Higher wages for immigrants and American-born alike are being touted as economic benefits of President Barack Obama's controversial executive action that will legally halt 5 million undocumented immigrants from deportation and provide them with work permits in the United States, according to a new analysis by Obama's Council of Economic Advisers.

The move, which is expected to increase productivity, expand the workforce and reduce the deficit, will be advocated by the president during a visit to Chicago, The Hill reported.

Not only will the new steps boost GDP between $90 billion and $210 billion over the next decade, but native workers will also see an average wage increase of 0.3 percent due to improvement in the economy stemming from the immigration action, White House officials estimated.

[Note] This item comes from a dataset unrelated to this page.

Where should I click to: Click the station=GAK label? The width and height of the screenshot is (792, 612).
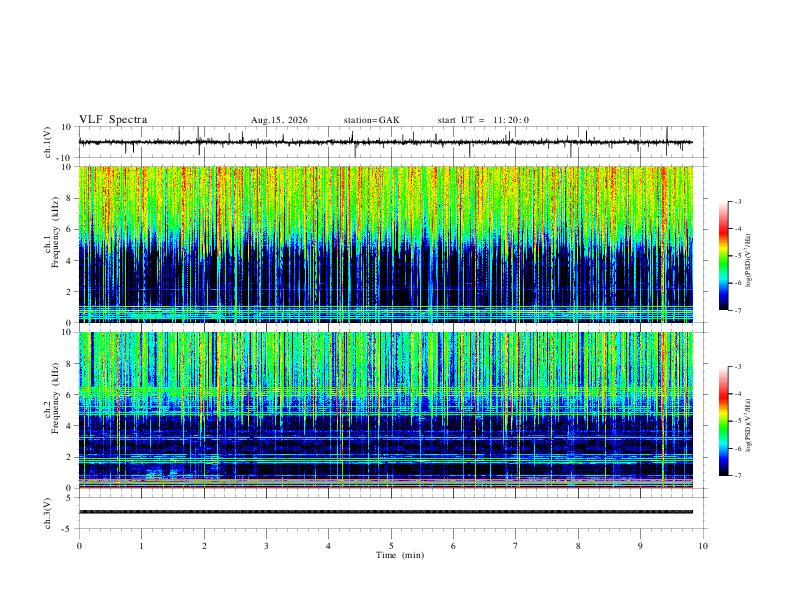tap(371, 120)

Mainly, the move will boost annual earnings because it will make it easier for high-skilled immigrants to work in the country, leading them to start companies and innovate, CNN Money reported. This in turn will raise wages for all skilled workers, said Stan Veuger, resident scholar at the American Enterprise Institute, a conservative-leaning group.

In addition, immigrants receiving work permits under the program will also boost the government's tax revenues without having any impact on employment of U.S. citizens and legal immigrants, the White House stated.

"Individuals potentially eligible for deferred action under the president's executive actions are in the country today, but roughly two-thirds of them don't pay taxes and the president is changing that by ensuring that both workers and employers will be able to come out from the shadows and contribute payroll taxes, just like all American citizens," a White House official said.

However Republicans have contradicted the claim, saying that the president's immigration plan will instead allow workers to seize jobs that would otherwise have gone to American workers, according to The Hill.

"The White House order will pad the labor market further with millions of illegal workers, pushing wages down for large corporations who benefit from an outsized ratio of jobseekers to jobs," said Stephen Miller, a spokesman for ranking Senate Budget Committee member Jeff Sessions (R-Ala.).

"This will mean illegal workers will be competing directly with American workers in an-already slack low-wage labor market," he continued, citing a study by Harvard Professor Dr. George Borjas estimating current immigration rates would reduce wages for competing American workers by $402 billion annually.

But according to economic experts on both sides of the political spectrum, the immigration action will most likely not hurt American workers. "The larger point is that it's not negative. This is not harmful to native-born workers," said Elise Gould, senior economist at the Economic Policy Institute, a liberal group.

Meanwhile, the White House is hoping that the series of presidential trips and interviews will help build pressure on congressional Republicans to pass a farther-reaching immigration bill.

"The president will note that these common sense actions are only the first step and that Congress must finish this job," a White House official said.